Sources : Le Rize, GG8 (1790) et 1 D 260.
Bibliothèque Municipale de Lyon, fonds Coste 646, 350972, 350973 et 356064.
NB : Les textes entre guillemets sont fidèles aux documents d'origine.
Repères
7 juin 1788 : révolte de la journée des Tuiles à Grenoble. Début de la Révolution française
5 mai 1789 : le roi Louis XVI convoque les États-Généraux à Versailles
17 juin 1789 : les députés des États-Généraux s’érigent en Assemblée Nationale
1789-1791 : Assemblée Nationale Constituante
14 juillet 1789 : prise de la Bastille
26 août 1789 : proclamation de la Déclaration des Droits de l’Homme et du Citoyen
14 février 1790 : premières élections municipales ; naissance des communes
14 juillet 1790 : fête de la Fédération à Paris, prélude de notre Fête
nationale
10 mars 1794 : fête de l’Égalité, au Grand-Camp
Des lendemains qui déchantent
À Villeurbanne, la fête de la Fédération ne fit pas que des heureux. À commencer par le jeune Dumoulin, que l’on surprit le 31 mai en train de voler dans les tentes du Grand-Camp, et qui fut aussitôt pendu à un saule par une foule hystérique. Surtout, la cérémonie brisa le consensus politique qui avait prévalu jusque-là dans notre commune. Le notaire de Villeurbanne, Claude-François Cochard, jaloux du pouvoir des nouveaux élus issus des élections municipales de février 1790, se rendit auprès du commandant de la garde nationale de Lyon et accusa ses concitoyens, «des brigands, des sçelerats et gens sans aveu», de vouloir incendier l’autel du Grand-Camp.
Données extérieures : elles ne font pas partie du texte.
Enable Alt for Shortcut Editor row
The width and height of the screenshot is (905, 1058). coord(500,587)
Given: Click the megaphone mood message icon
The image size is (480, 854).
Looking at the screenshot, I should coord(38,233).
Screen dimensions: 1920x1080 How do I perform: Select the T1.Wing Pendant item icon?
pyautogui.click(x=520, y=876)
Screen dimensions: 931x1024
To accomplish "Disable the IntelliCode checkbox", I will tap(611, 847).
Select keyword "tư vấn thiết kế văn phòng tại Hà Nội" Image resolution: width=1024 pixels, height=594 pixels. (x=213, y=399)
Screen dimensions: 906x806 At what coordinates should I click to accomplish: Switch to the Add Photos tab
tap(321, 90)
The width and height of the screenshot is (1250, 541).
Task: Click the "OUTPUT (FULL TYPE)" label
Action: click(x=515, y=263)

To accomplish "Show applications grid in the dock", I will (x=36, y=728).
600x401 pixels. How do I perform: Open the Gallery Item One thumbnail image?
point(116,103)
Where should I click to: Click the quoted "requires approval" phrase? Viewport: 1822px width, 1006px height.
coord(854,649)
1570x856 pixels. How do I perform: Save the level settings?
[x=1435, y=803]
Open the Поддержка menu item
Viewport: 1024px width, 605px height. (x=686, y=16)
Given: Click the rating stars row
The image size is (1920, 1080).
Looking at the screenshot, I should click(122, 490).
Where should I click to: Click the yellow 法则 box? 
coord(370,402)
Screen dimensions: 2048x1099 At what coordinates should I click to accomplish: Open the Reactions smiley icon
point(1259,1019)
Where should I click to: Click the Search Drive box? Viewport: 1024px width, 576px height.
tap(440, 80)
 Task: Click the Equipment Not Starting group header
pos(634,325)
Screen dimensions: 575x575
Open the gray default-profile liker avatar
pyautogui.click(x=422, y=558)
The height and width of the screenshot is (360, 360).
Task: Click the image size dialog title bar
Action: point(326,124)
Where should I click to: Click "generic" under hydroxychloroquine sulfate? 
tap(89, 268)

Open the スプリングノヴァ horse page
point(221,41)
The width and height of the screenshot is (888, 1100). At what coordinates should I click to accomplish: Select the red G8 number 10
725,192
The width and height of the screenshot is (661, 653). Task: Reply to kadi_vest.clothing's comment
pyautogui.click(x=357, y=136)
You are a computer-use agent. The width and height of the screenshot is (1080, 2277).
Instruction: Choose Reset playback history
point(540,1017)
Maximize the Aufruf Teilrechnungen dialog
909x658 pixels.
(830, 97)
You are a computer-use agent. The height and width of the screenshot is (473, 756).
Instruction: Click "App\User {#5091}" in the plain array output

Puis il rassembla autour de lui des partisans de l’Ancien Régime et se lança dans une opposition tous azimuts. La municipalité et la plupart des Villeurbannais se coupèrent alors de lui et de ses amis, les dénoncèrent à la justice et aux autorités de l’Isère, et finirent par chasser Cochard de la commune. Villeurbanne n’allait plus jamais retrouver l’esprit fraternel du Grand-Camp.